Всего за несколько недель я перестал быть христианином (то же мне, сенсация!); за последние два семестра я превратился в атеиста во всем, кроме мужества признаться в этом самому себе. Я уверен, это ненадолго, и не слишком по этому поводу беспокоюсь – вот только с Лонджем мы разошлись. Не мог себе этого представить. Знай я, что этим кончится, поверил бы во все, что угодно, ведь он – один из тех, ради кого стоит здесь находиться. <…>
В этом семестре я вдруг заметил, что заразился официальной атмосферой, и это самое худшее. Убежден – это неправильно. Лондж, который исключительно добр ко мне во всем остальном, ведет себя со мной с еще большей gravitas [57] . Я же почти во всем его слушаюсь, держусь с ним кротко – пожалуй, даже слишком. Надо же так подпасть под влияние – особенно после всего, что творилось в прошлом семестре.Воскресенье, 26 июня 1921 года
В настоящее время, что бы я ни делал, говорю себе: «Через три года я полностью утрачу к этому интерес», но ведь в конечном счете наступит время, когда окажется, что делать я в состоянии чуть меньше, заглядывать вперед – чуть хуже. Придет время, когда мышцы станут дряблыми, зрение затуманится, мозг ослабеет. Я утрачу хватку, мне станет сложнее сконцентрироваться, чувства и память утратят былую остроту. А между тем с победным видом утверждают, что душа – средоточие нашей личности – останется, несмотря ни на что, неизменной. Боже правый! Я не требую от жизни многого, если я что и требую, то лишь от себя самого, – но тут я считаю свое требование законным. Когда Ты заберешь у меня мои тело и мозг – забери и все остальное. Не дай моей душе жить, когда всё, ради чего она существует, исчезнет. Пусть она ослабеет вместе с моим телом и пусть с моей смертью умрет и она.

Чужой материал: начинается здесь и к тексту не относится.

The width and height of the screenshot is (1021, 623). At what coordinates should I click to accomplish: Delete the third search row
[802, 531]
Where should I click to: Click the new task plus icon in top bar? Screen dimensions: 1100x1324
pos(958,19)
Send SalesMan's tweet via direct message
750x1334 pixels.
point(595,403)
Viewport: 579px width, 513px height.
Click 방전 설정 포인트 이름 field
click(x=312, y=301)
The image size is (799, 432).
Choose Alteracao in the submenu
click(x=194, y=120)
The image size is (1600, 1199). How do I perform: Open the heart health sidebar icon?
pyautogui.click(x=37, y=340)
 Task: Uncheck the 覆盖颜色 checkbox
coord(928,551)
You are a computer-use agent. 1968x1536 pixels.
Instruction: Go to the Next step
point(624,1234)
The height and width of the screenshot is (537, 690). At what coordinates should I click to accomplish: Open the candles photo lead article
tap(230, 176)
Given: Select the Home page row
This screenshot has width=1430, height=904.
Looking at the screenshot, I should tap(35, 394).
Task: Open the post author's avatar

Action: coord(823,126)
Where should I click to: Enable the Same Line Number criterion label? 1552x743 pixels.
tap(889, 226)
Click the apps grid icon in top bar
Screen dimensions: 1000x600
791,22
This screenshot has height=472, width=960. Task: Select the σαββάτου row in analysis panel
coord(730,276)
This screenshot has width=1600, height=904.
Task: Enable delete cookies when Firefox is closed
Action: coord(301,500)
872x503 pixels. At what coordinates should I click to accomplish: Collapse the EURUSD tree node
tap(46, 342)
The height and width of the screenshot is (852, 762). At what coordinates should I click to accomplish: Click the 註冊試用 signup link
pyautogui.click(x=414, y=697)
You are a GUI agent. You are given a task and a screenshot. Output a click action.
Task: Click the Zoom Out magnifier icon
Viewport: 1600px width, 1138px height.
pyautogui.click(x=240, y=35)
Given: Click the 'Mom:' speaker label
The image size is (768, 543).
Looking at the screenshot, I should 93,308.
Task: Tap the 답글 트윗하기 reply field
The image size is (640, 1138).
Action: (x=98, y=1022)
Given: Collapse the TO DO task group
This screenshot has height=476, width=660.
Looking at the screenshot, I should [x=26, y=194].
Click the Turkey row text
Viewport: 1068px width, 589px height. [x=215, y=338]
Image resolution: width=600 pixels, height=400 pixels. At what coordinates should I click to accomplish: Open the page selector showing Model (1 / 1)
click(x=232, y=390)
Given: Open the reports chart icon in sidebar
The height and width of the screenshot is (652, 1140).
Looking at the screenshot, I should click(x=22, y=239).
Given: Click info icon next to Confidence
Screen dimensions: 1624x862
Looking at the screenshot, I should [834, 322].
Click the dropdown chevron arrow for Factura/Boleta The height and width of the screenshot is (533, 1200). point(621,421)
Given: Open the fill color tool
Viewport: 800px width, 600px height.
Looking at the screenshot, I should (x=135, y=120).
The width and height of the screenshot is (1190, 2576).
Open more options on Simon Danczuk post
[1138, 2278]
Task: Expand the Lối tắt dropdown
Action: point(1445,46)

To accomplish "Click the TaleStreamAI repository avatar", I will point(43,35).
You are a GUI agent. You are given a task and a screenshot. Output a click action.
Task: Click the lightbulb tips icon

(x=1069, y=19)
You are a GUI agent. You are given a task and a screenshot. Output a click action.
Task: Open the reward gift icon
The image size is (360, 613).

Пьеса («Обращение». – А. Л. ) имела в понедельник огромный успех. Ученики приняли ее на ура, куда лучше, чем наставники; наговорили мне много теплых слов. <…>Вторник, 19 июля 1921 года
<…> Много думаю о самоубийстве. У меня перед родителями определенные обязательства; не будь у меня родителей, я бы и в самом деле убил себя. «Тот жил хорошо, кто умер, когда пожелал». Прошлой ночью я просидел до часа у окна, сочиняя прощальные письма. Вот что я написал Кэрью: «Мой дорогой Кэрью, прости, что моя биография не получилась длинной, можешь, впрочем, если хочешь, напечатать ее целиком и даже что-то присочинить. Что бы там ни случилось, присяжные, надеюсь, не вынесут вердикт “в состоянии умопомрачения”. Высшее проявление тщеславия у живых – воображать, что человек безумен, если он по собственному опыту приходит к мысли, что самое лучшее – не родиться на свет. В настоящее время я нормальнее, чем когда бы то ни было. Возможно, я немного взволнован, как бывает, когда собираешься встретиться с новыми друзьями, зато сейчас я все вижу яснее, чем раньше. Когда умираешь молодым, уносишь в могилу мозги, не затуманенные возрастом. Конкретной причины лишить себя жизни у меня нет. Вовсе не страх потерять родных побуждает меня совершить этот шаг. Речь скорее идет о страхе потерпеть неудачу. Я знаю, кое-что во мне заложено, но я ужасно боюсь, что эти задатки уйдут в песок. Пойми, самоубийство – это ведь на самом деле трусость. Уверен, если у меня есть дар, он себя окажет; если же нет – какой смысл жить. Nox est perpetua una dormienda [58] . Не вешай носа, Ивлин ».